Court Opinion

ID: 7821705
Source: CourtListenerOpinion
Date Created: 2022-09-07 17:56:44.61459+00
Date Added: 2024-06-11T16:30:45.276311
License: Public Domain

Lawson Cloninger, Judge, dissenting. I am not able to concur in the Court’s opinion that there was consideration for a contract to make a will in this case. Fletcher Long was under a pre-existing legal obligation to relinquish his interest in the property of Mrs. Matkin upon her request, and the reconveyance fails as consideration for a contract to make a will. At the time Mrs. Matkin executed the July 10, 1963, warranty deed, she had discussed the transaction only with Fletcher Long, who acted as her attorney in the matter. Mr. Long prepared the warranty deed and Mrs. Matkin did not discuss the matter with Mr. Eldridge, the attorney who had represented her previously in other matters, or with any other person except Mr. Long. The deed clearly represented a transaction between an attorney and his client, a transaction in which the attorney had a very substantial self-interest.

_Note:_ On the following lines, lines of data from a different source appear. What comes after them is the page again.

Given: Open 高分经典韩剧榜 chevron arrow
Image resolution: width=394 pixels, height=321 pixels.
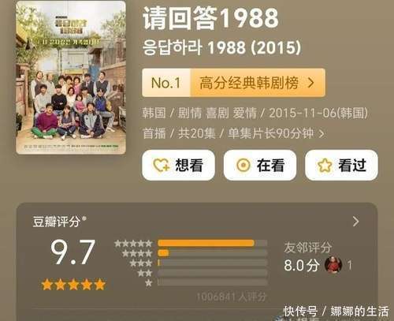Looking at the screenshot, I should [x=311, y=83].
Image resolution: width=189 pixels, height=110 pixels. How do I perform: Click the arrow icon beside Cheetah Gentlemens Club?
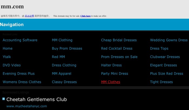pyautogui.click(x=4, y=99)
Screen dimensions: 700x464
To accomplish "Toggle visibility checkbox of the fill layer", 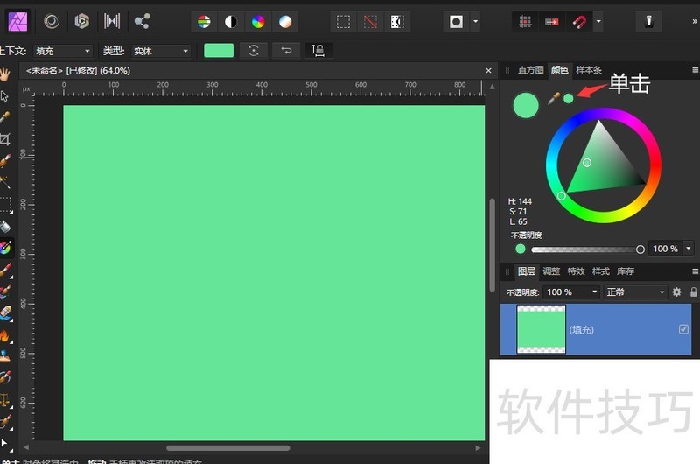I will click(x=683, y=329).
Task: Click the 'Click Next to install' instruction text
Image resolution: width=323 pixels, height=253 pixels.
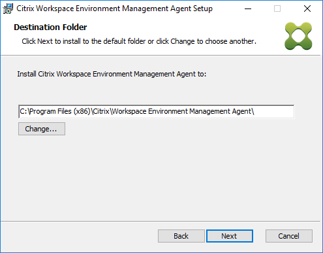Action: point(139,41)
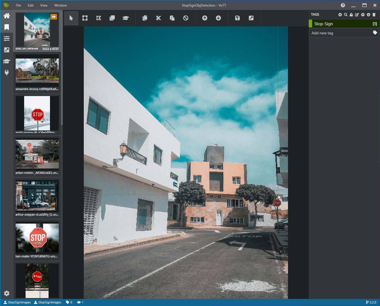Click the Stop-Sign tag color swatch

pyautogui.click(x=310, y=24)
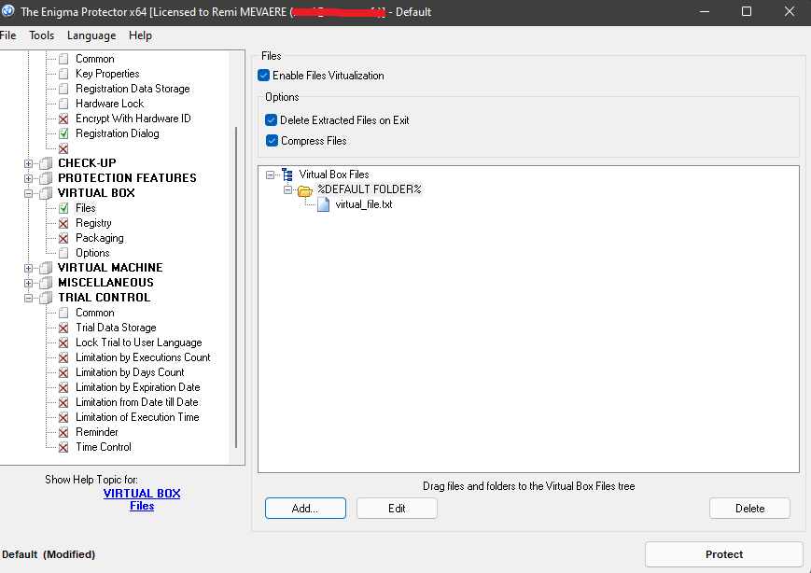The image size is (811, 573).
Task: Click the icon next to Registration Dialog
Action: 63,133
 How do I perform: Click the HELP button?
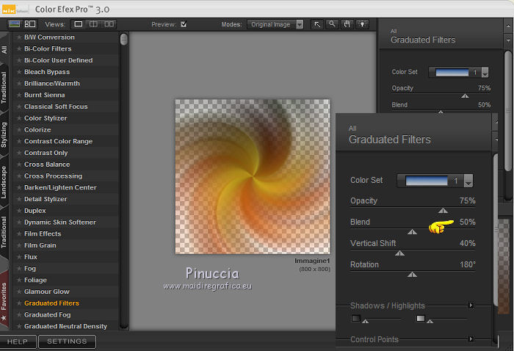(x=18, y=341)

All transactions between attorney and client, to be upheld in a court of equity, must be in the utmost good faith, and the burden is on the attorney to show not only that no advantage was taken, but that he gave his client all the information and advice about the matter which was necessary to enable the client to act understanding^. Norfleet v. Stewart, 180 Ark. 161, 20 S.W. 2d 868 (1929). Equity regards the relation of attorney and client much in the same light as that of guardian and ward, and will relieve a client from hard bargains or from any undue advantage secured over him by his attorney. And the client, in order to secure such relief, is not bound to show that there has been any imposition or fraud, nor is the transaction necessarily void; but if it is a transaction to which the relation between the parties exerted, or might reasonably have exerted, any influence in the attorney’s favor, then the burden of establishing its perfect fairness is thrown upon the attorney. Thweatt v. Freeman, 73 Ark. 575, 84 S.W. 720 (1905). The heirs of Fletcher Long not only had the burden of proving the terms of the contract to make a will — and those terms included a valid consideration — by clear, cogent, and convincing evidence; they had the burden of showing that Mr. Long gave Mrs. Matkin all the information and advice about the matter which was necessary to enable her to act understandingly. I do not believe they have sustained that burden. Judge Glaze joins in this dissent.